┌─ DATA TO USE

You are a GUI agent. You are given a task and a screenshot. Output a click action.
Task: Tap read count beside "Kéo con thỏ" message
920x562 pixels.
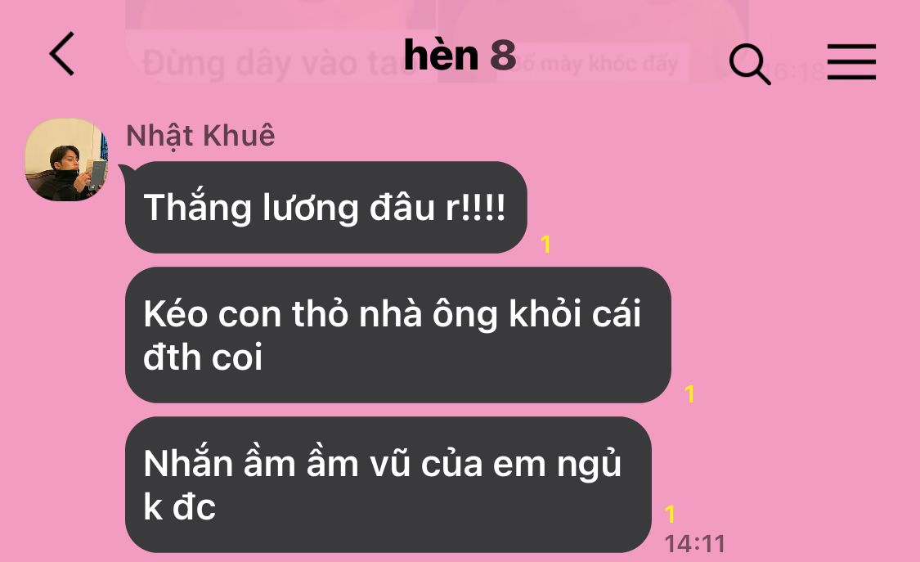(x=690, y=393)
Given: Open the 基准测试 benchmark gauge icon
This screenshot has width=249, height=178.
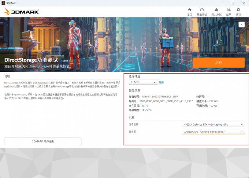Looking at the screenshot, I should (202, 12).
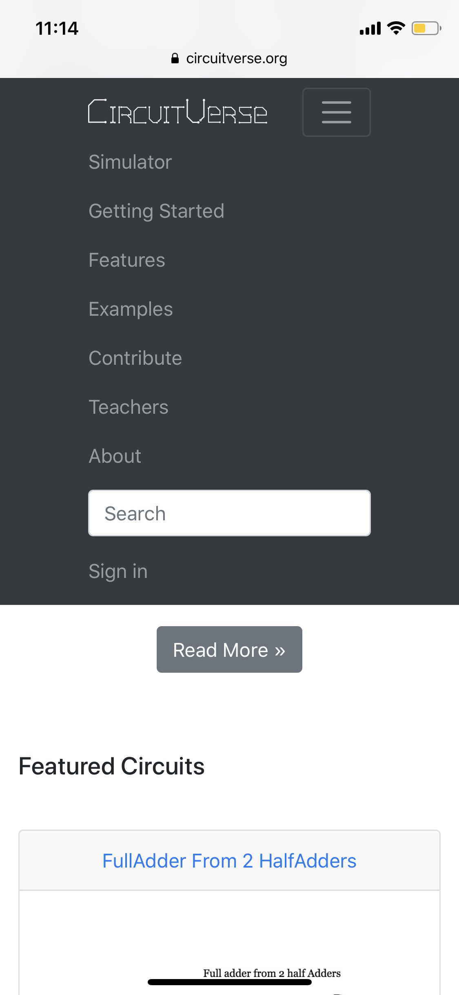Screen dimensions: 459x995
Task: Open the Simulator page
Action: tap(130, 161)
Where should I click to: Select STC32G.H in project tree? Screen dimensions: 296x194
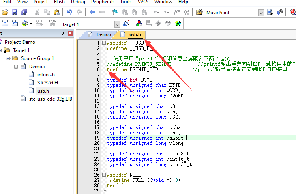click(x=47, y=82)
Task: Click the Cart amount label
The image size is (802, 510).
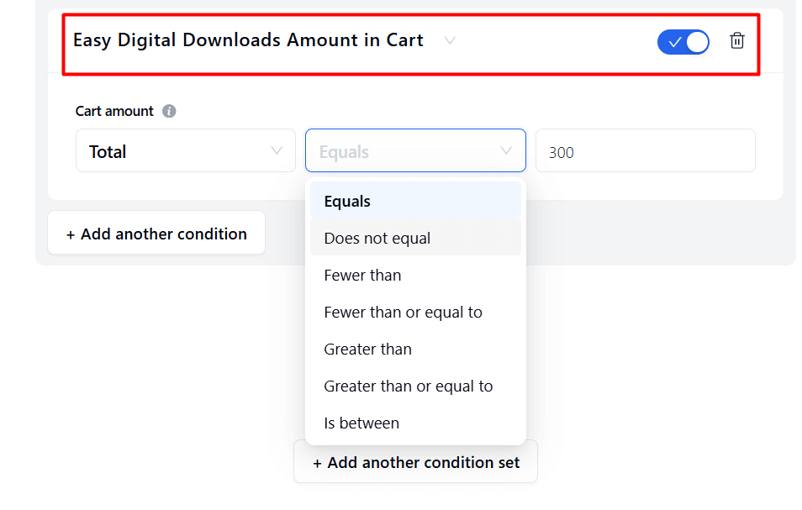Action: click(114, 111)
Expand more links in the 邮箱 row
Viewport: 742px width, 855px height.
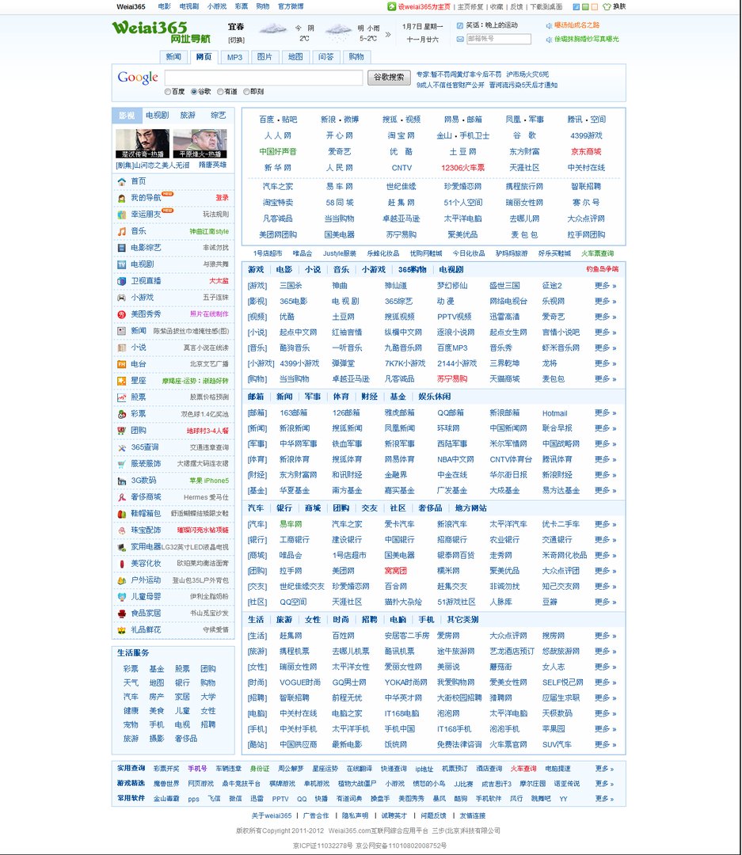pos(605,413)
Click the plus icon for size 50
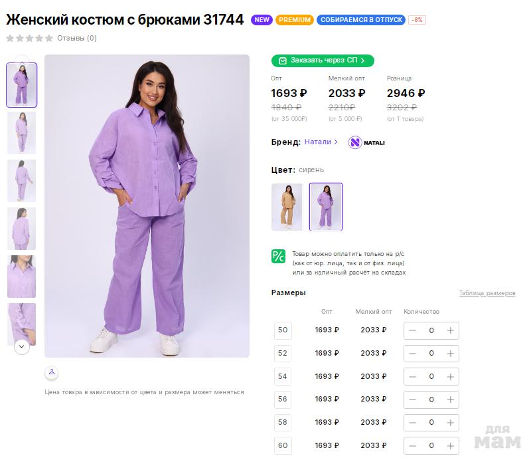This screenshot has width=531, height=458. coord(450,330)
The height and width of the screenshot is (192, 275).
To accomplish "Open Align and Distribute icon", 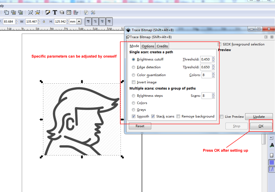I will (x=76, y=12).
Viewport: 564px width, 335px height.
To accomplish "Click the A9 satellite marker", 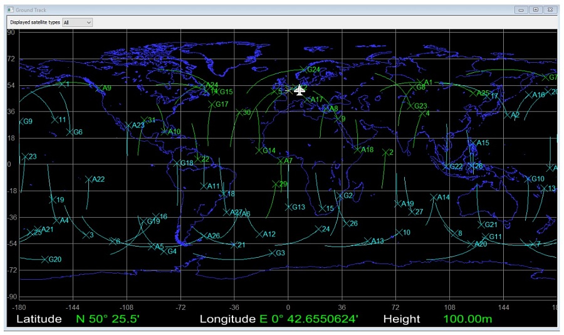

└─

* **WORK REQUEST**
Word-for-word restatement: every line from the one with "Viewport: 564px width, 335px height." through the final line of the data, both ends included, pictures excluded.

* **ANSWER TO THIS PROBLEM**
Viewport: 564px width, 335px height.
To accomplish "Click the A9 satellite marker", 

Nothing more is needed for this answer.